Metropolitan News-Enterprise

 

Tuesday, May 26, 2009

 

Page 1

 

Court Remands $875,000 Fee Award in Voting Machine Case

 

By KENNETH OFGANG, Staff Writer

 

The First District Court of Appeal Friday ordered a trial judge to reconsider an award of more than $875,000 in fees and costs to a Santa Monica law firm that successfully challenged Alameda County’s refusal to release documents related to the use of its now-discarded electronic voting system.

Div. One, in an unpublished opinion by Presiding Justice James Marchiano, largely upheld an injunction requiring the county to make certain materials available to voters who question the validity of election outcomes in future elections if “directed-recorded electronic” or DRE machines that do not provide a “paper trail” are used.

The use of such machines is now prohibited by state law, and Alameda County switched in November 2006 to a system that uses optically scanned paper ballots to count more than 99 percent of the vote.
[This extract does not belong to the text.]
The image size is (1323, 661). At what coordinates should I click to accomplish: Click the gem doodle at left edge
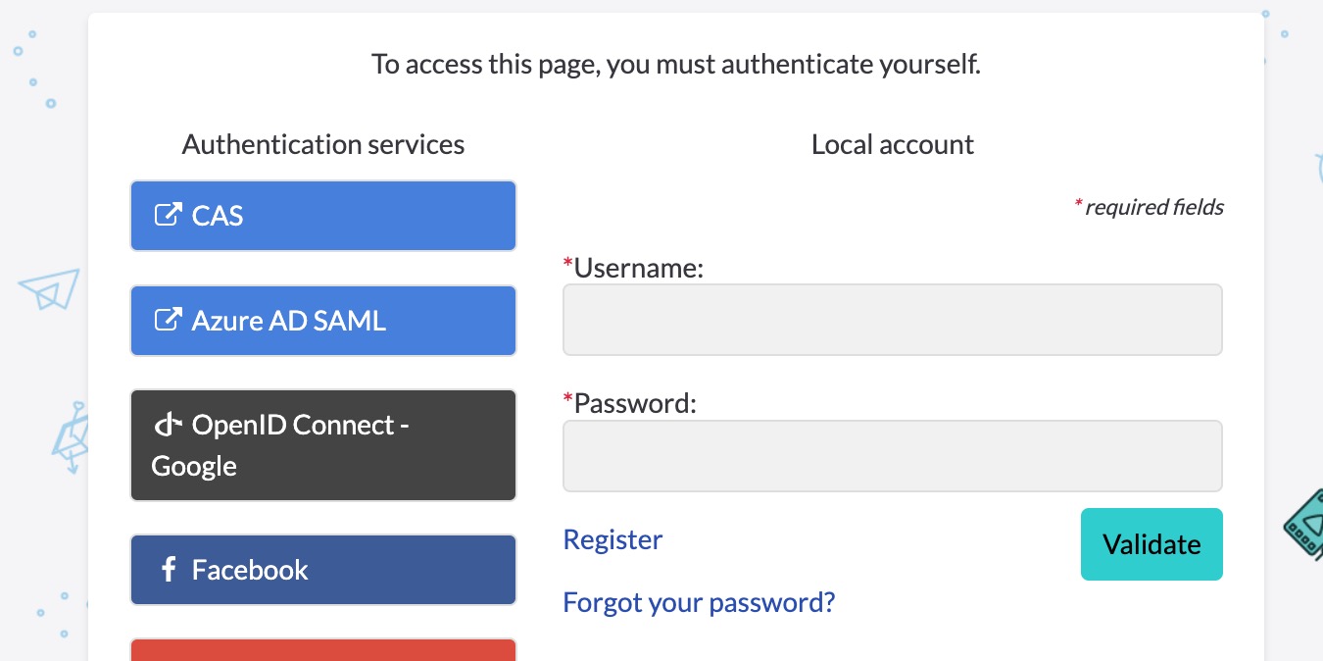pos(70,438)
Disabled voters have the option of using an electronic machine with a paper audit trail instead.

The firm of Strumwasser & Woocher represented the medical marijuana advocacy group Americans for Safe Access in a challenge to the declared defeat of Measure R on the Berkeley ballot in November 2004. The initiative would have, among other things,  allowed medical marijuana users to cultivate as many plants as they and their doctors believed necessary for their personal use, repealing a 10-plant-per-user limit imposed by the City Council.
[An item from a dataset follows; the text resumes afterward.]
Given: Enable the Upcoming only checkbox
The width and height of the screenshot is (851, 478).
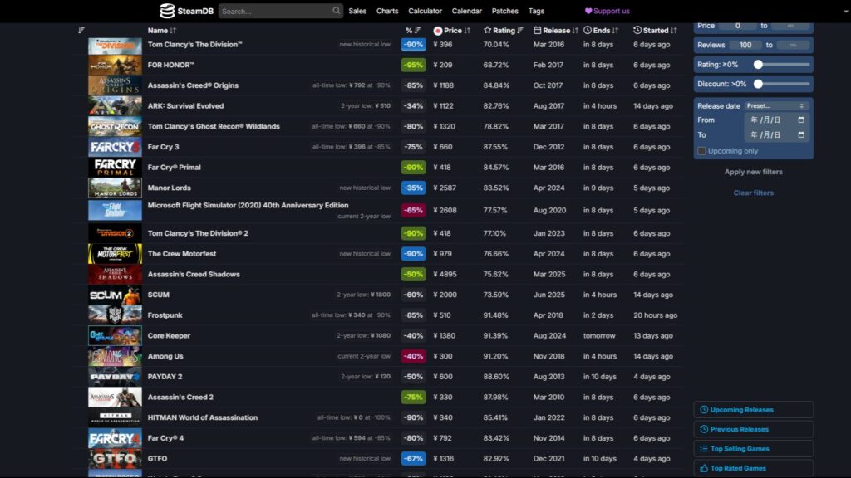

Election officials initially certified that the measure had lost by 191 votes, prompting ASA to demand a recount. In accordance with the recount statute, which allows proponents of a recount to view the marked and unmarked ballots along with “any other relevant material,” ASA asked to see internal access logs and test reports that the group said would show whether DRE software was manipulated during or after the election, as well as documents reflecting the chain of custody of electronic data.
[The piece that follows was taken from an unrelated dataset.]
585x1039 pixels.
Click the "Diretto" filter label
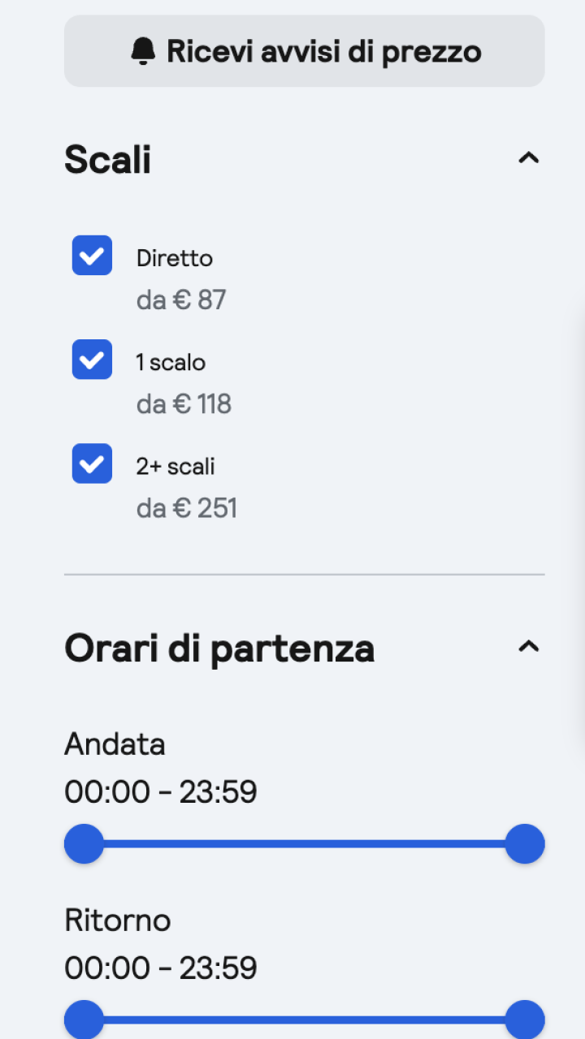coord(175,258)
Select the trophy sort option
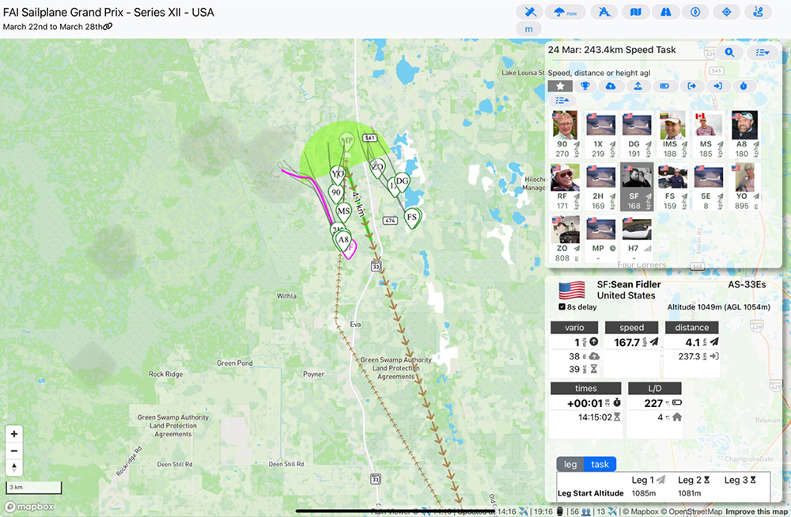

The county rejected the demand. The recount reduced, but did not wipe out, the margin of defeat for Measure R, and ASA filed suit seeking injunctive and declaratory relief, as well as a new election.

The lawsuit was initially dismissed, but the Court of Appeal reversed, saying the complaint stated a cause of action and that the issue of whether the requested materials were relevant to the recount request had to be decided on the basis of evidence.

On remand, Alameda Superior Court Judge Winifred Smith largely sided with ASA, saying it had a statutory and constitutional right to view the requested materials. She then granted most of the attorney fees and costs requested by Strumwasser & Woocher.

The firm asked for more than $1 million. It contended that associates Gregory Luke and Aimee Dudovitz should be awarded $490 per hour for more than 1,000 hours of work, that partners Fredric Woocher and Michael Strumwasser should be awarded $625 per hour for nearly 20 hours of work, that associate Ellen Yang’s services were worth $410 per hour for nearly 20 hours of effort, and that factors such as the contingent nature of the case justified a multiplier doubling the award.

The county responded that the claim was excessive, providing, among other things, a declaration by noted elections lawyer Robin Johansen—whose firm later represented the county on appeal—indicating that her firm charged $425 per hour for her time and $360 per hour for that of an associate.

Smith concluded that fair hourly rates were $550 per hour for the partners,  $425 per hour for Luke—who had put in more than 790 hours, according to the moving papers—$375 per hour for Dudovitz, and $275 for Yang. The judge eliminated more than $20,000 for services found to be redundant or unnecessary, but agreed that the lodestar should be multiplied by two.

On appeal, the county argued that the fee award was defective because Smith did not make detailed findings with respect to the propriety of either the lodestar or the multiplier. Marchiano, writing for the Court of Appeal Friday, said the lodestar award was proper but that the county had a sound argument with respect to the multiplier.

In the absence of a detailed explanation, the presiding justice said, the panel was unable to determine whether the trial judge improperly “double counted,” that is, considered the attorneys’ special expertise in elections and constitutional law in determining both the lodestar amount and the multiplier.

Marchiano questioned whether the case was as complex as the firm argued, saying the hourly rates, while awarded within the trial judge’s discretion, were high “for work involving only the meaning of ‘relevant material.’” He noted that the firm had already litigated similar issues in a case it lost in Riverside County, so the issues were not completely novel.

“It is difficult to conclude, without further explanation by the trial court or a finding of extraordinary skill to justify a multiplier on that ground, that skill was not already encompassed in the lodestar and thus the trial court was double counting,” the presiding justice wrote.

On remand, he added, it would be appropriate for the judge to consider that fact that the fees will have to be paid by a public entity to a private law firm in setting the amount of any multiplier.

The case is Americans for Safe Access v. County of Alameda, A121390.